John Skaberna est accusé d’avoir allumé l’incendie qui a endommagé cette demeure où habitaient deux membres de sa famille en 2016, à Sutton.

L’accusé nie son implication dans un incendie criminel à Sutton

Un homme accusé d’avoir mis le feu durant la nuit à une maison habitée par son père et son frère, à Sutton, nie sa responsabilité.

John Skaberna, de Lac-Brome, a plaidé non coupable à l’accusation d’incendie criminel déposée contre lui au lendemain du sinistre survenu sur le chemin Élie, le 2 février 2016. Il est détenu depuis, l’ingénieur de 52 ans n’ayant pas convaincu la cour qu’il pourrait respecter des conditions de remise en liberté du fait de ses problèmes d’alcool.
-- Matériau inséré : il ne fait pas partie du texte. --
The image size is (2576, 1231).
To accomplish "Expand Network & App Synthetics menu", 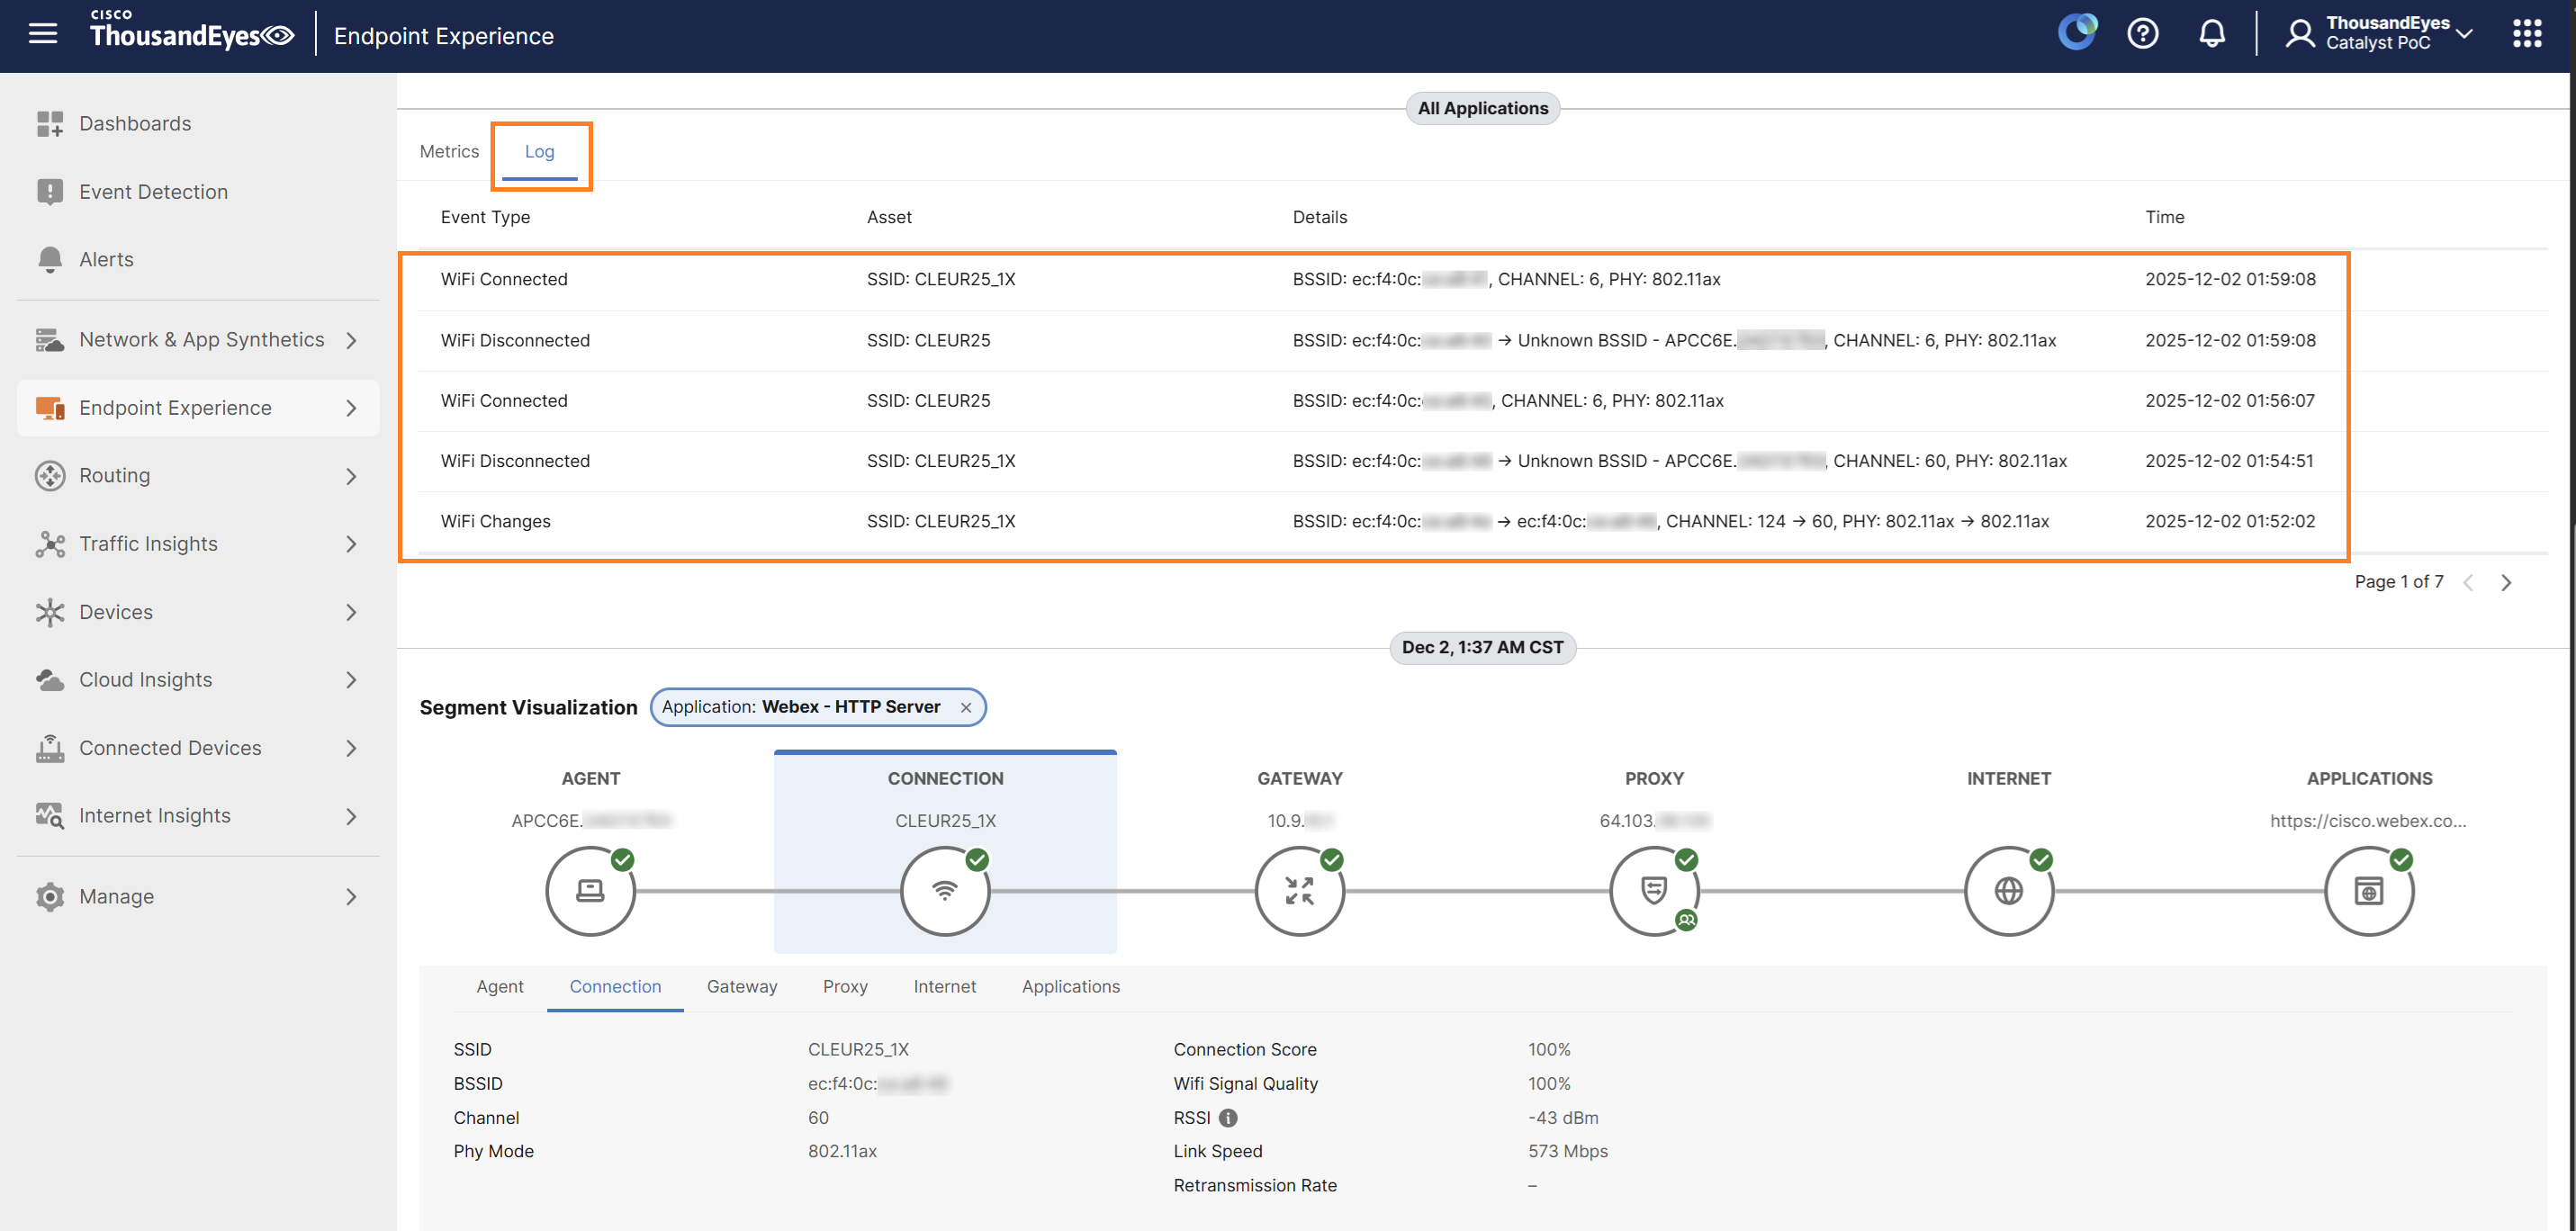I will [351, 340].
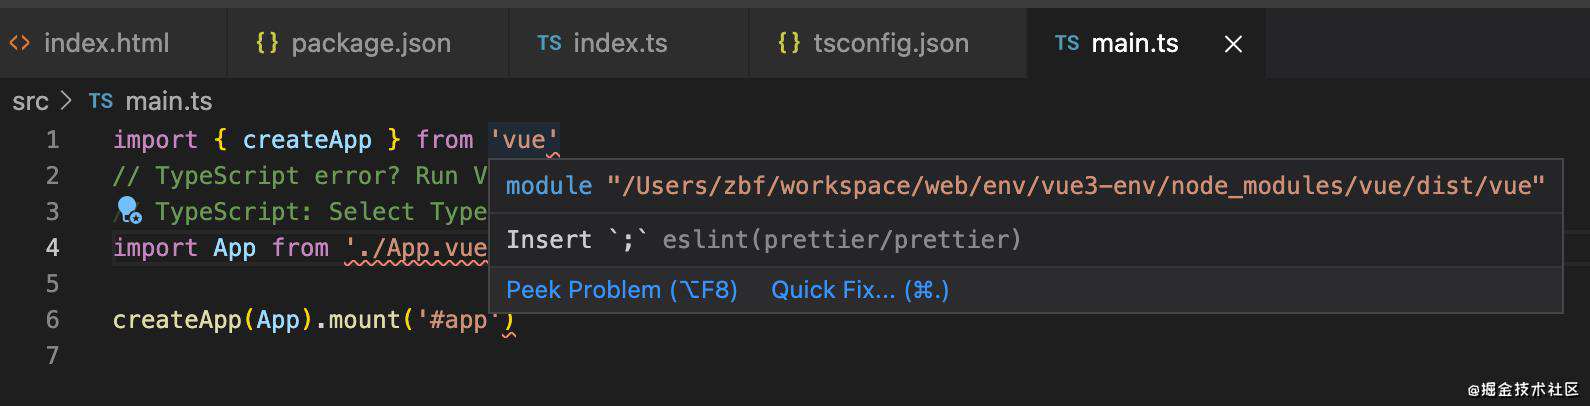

Son procès s’est amorcé lundi au palais de justice de Granby. « L’implication de mon client est contestée », a déclaré d’entrée de jeu son avocat, Me Nicolas Cossette. 

Or, le frère de l’accusé, Stephen Skaberna, a déclaré avoir vu l’accusé sortir de la demeure en maugréant, la nuit du crime, et alors qu’une épaisse fumée noire commençait à s’échapper d’une pièce au rez-de-chaussée. 

« J’étais hors de contrôle, a-t-il raconté au tribunal. Je savais que j’avais besoin de pompiers, alors j’ai composé le 911. »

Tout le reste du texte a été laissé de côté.